What Les Miserables is is of its time. It is a work produced in the nineteenth century, and trying to update it to fit a modern audience's exacting tastes would ruin its charm and beauty. A certain amount of pedantic preaching is to be expected -- do remember, dear reader, that a work published in this period was expected to have some moral material if it was not to be labeled sensationalist. Sensationalism was far more damning then than it is now -- a quick perusal of Little Women should substantiate this nicely. Les Miserables is, at its heart, a moral tract, much as many of Dickens's works are. A good reviewer takes note of these things, and does not complain about a work based on the fact that its content contains things that he finds uninteresting.

However, our gentleman reviewer does not spend much time discussing either. He is far too absorbed in his own cleverness to pay attention to such small things.
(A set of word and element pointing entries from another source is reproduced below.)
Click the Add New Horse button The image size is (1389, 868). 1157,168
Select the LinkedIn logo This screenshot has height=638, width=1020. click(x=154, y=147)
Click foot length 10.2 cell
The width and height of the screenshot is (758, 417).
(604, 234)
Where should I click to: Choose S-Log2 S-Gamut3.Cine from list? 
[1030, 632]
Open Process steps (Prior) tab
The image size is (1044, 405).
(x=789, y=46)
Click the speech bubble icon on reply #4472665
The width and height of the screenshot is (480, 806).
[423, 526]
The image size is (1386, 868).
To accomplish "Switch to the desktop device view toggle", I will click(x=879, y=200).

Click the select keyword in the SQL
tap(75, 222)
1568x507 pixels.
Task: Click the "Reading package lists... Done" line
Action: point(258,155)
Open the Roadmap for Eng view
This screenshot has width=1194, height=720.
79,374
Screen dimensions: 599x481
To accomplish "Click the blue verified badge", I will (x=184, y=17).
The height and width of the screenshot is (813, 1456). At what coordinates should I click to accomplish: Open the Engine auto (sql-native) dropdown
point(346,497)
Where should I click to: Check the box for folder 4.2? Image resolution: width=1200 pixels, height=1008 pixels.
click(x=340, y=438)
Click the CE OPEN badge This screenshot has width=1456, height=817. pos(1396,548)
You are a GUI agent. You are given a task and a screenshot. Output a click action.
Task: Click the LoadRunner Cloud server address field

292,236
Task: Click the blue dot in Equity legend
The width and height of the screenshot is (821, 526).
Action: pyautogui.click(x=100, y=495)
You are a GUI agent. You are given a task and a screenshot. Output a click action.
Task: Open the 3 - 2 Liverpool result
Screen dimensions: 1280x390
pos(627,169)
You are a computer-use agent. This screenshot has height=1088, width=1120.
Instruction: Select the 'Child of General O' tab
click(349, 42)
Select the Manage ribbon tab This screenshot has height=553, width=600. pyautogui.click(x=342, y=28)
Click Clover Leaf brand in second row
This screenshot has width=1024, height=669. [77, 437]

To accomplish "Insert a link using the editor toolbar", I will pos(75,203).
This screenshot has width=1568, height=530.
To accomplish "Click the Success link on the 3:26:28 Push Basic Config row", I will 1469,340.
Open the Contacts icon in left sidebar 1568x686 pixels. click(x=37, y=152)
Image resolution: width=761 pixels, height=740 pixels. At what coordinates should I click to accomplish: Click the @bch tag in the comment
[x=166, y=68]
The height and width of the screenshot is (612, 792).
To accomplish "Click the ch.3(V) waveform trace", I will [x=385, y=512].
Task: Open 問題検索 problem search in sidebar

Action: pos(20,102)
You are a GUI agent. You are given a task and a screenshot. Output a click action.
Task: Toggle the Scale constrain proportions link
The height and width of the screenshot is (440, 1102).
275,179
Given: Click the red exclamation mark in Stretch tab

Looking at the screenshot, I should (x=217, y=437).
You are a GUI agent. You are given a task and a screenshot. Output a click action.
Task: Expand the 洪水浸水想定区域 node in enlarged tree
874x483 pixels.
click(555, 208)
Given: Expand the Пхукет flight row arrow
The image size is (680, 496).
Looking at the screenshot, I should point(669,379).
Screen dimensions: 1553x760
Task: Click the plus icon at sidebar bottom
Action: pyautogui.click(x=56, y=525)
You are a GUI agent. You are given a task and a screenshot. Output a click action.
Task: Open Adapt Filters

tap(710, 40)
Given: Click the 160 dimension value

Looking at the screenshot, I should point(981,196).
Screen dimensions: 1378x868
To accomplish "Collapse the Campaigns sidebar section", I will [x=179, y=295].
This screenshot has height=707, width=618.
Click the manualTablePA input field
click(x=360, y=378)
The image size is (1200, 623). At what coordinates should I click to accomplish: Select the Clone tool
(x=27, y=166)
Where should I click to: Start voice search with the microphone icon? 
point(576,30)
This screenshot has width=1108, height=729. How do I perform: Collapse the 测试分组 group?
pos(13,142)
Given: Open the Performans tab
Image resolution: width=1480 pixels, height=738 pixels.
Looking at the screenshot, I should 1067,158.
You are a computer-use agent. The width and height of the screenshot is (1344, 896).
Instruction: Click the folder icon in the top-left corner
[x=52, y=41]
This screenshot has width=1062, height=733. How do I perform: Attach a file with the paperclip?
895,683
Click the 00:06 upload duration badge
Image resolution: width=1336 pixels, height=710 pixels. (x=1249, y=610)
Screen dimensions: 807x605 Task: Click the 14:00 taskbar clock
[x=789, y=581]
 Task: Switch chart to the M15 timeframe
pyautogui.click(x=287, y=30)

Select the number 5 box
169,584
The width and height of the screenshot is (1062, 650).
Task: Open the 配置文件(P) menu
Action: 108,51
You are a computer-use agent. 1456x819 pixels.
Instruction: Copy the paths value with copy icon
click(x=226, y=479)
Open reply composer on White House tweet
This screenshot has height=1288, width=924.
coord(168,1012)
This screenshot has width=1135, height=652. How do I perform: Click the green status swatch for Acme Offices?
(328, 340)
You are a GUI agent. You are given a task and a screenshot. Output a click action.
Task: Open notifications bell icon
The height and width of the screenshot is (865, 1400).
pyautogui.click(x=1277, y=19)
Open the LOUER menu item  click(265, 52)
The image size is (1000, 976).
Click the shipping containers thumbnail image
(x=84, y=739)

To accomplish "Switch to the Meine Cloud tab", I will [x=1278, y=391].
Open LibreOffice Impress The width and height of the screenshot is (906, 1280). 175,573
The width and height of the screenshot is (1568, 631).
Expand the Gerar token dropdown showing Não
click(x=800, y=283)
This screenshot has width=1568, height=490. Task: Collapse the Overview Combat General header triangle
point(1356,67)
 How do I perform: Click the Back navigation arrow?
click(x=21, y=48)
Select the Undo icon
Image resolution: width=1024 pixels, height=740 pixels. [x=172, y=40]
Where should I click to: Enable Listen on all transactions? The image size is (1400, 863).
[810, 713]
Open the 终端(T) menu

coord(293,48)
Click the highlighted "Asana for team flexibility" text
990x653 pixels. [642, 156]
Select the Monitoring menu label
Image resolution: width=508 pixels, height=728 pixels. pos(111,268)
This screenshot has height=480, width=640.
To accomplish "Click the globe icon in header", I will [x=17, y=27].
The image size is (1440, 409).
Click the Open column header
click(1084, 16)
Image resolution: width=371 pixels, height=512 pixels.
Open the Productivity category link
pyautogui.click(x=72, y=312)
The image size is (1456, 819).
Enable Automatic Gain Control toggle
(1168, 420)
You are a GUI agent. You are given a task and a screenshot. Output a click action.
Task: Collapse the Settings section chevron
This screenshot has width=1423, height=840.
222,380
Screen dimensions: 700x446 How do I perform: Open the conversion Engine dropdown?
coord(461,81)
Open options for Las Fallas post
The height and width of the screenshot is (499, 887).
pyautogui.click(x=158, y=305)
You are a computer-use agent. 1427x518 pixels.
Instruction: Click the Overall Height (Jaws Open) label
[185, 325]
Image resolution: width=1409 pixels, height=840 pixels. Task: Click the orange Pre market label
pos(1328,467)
He comments, concerning Valjean's 19 years in prison, "...a punishment that he regards as unjust, though in fact it reflects well on the status of French baking. Had he taken a croissant, it would have meant the guillotine..." Though a bit of lighthearted frippery such as this is perfectly appropriate in many contexts, given the rest of the article's complaints about 'inflationary bombast' and so on, it takes on the unfortunate and hopefully inaccurate air of a jest borne out of pure ignorance of both time period and source material.

 There is a pattern in this column. If the film reviewed is a small film, an unknown film, the reviewer sings its praises to the sky; if it is a popular film, it is dismissed with offhanded amused contempt. An action movie is called brainless and foolish; something like Les Miserables is damned as bloated and pretentious. It seems that the magazine has a fear of enjoying anything vulgar, which renders it more Victorian in sensibilities than even Hugo.

I wonder how many of the reviews featured in the New Yorker are genuine, and how many are the result of office politics. It seems that no reviewer can hold his or her or their position on those last two pages and allow themselves to be genuinely moved by the material they watched; in short, a reptilian heart seems to be a prerequisite. I do not want reptilian hearts to shape opinions about movies; I do not possess a reptilian heart, and I go to the cinema to enjoy myself. It is too expensive to do otherwise.

I would like to take the gentleman who wrote this review to the movies. I would like to sit him down with a bucket of well-buttered popcorn and a soda of a size illegal in New York in front of a screen playing some kids' movie and tell him to turn off the inner editor and enjoy himself. I fear this would not be enough to cure this cold, calculating view of entertainment, but it's worth a try.